What the exercise asks: Retype the passage of the article on the five Honolulu police officers from "Tuesday, June 22, 1999" to "in federal court.", word for word.
START Reading passage
Tuesday, June 22, 1999

Five HPD officers
arraigned in beating

The police officers, indicted for beating
a state prison guard in 1995, are also
charged in a cover-up attempt

By Debra Barayuga


Five Honolulu police officers indicted last week for beating a state prison guard in 1995 and conspiring to cover it up pleaded not guilty today in federal court.

The officers are:

Bullet A.C. Brown, 39, with the department for six years and currently assigned to Pearl City district.

Bullet Brian Punzal, 40, with the department for six years and currently assigned as a solo bike officer in the Traffic Division.

Bullet Sgt. George DeRamos, 45, with the department for 23 years, and currently assigned to the Traffic Division.

Bullet Jesse Nozawa, 29, with the department for five years and currently assigned to the Kailua-Kaneohe district.

Bullet David Chun, 31, with the department for six years and currently assigned to the Central Honolulu district.

U.S. Magistrate Barry Kurren set their trial date for Aug. 24 before Judge Alan C. Kay. Each of the officers posted a $10,000 signature bond after the arraignment and is free pending trial.

The June 17 indictment charged officers Brown, Chun, Nozawa, DeRamos and Punzal with felony conspiracy, civil-rights violations and obstruction of justice in the beating of Richard Doolin at the Central Receiving Division on Aug. 5, 1995.

Each faces 10 years in prison if convicted.

Although not all five participated in the beating, all conspired to cover it up, according to the indictment.

Officers Brown, Chun and Nozawa and "others known to the grand jury" are charged with striking, kicking and assaulting Doolin and later attributing Doolin's injuries to falling on a berm in the parking lot.

An unnamed officer at the Pearl City station allegedly had asked Punzal to "take care of" the unruly Doolin since Pearl City officers already had been the subject of an FBI investigation into civil-rights violations.

DeRamos, acting lieutenant at the time, allegedly warned Doolin the next day that if he told hospital officials how he received his injuries, he would be beaten again. He is also accused of ordering another officer to tell hospital personnel Doolin's injuries were caused by a fall.

The indictment charged Chun, Brown and others met between Aug. 6 and Dec. 31, 1995, at Kewalo Beach Park to discuss ways to cover-up incident and stick to the story they had concocted.

Today, lawyers for two of the officers said their clients are not guilty of the charges and are going to trial to prove their innocence.
END Reading passage
START Given information
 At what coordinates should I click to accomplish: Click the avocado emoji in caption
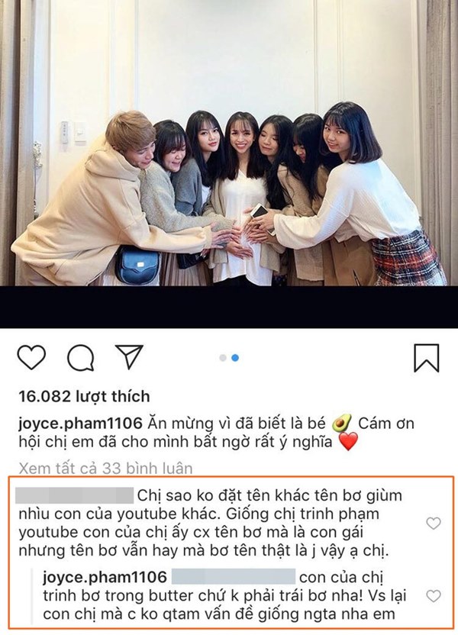coord(342,424)
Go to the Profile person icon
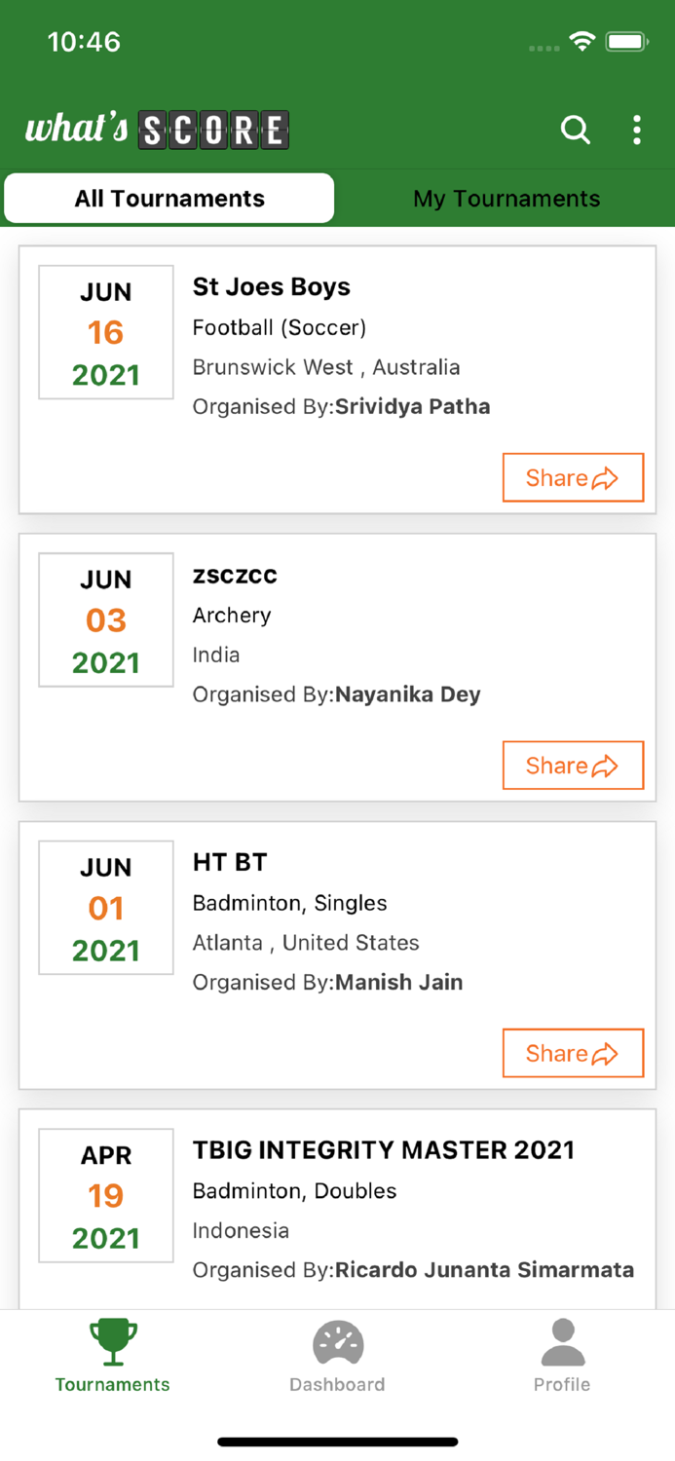Viewport: 675px width, 1461px height. coord(562,1342)
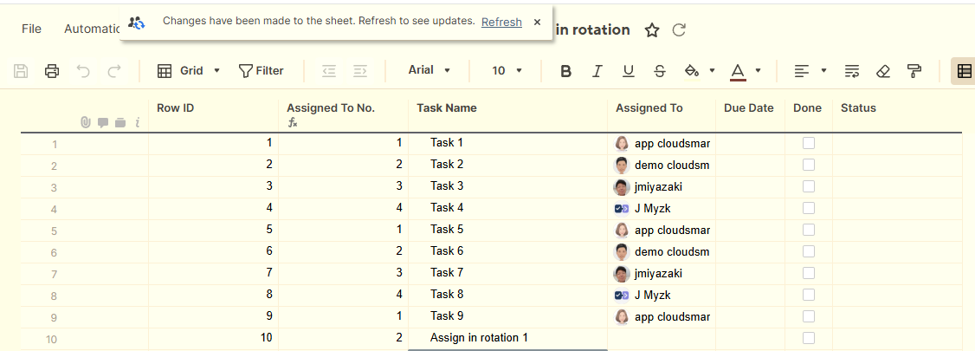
END Given information
Worked solution:
Tuesday, June 22, 1999

Five HPD officers
arraigned in beating

The police officers, indicted for beating
a state prison guard in 1995, are also
charged in a cover-up attempt

By Debra Barayuga


Five Honolulu police officers indicted last week for beating a state prison guard in 1995 and conspiring to cover it up pleaded not guilty today in federal court.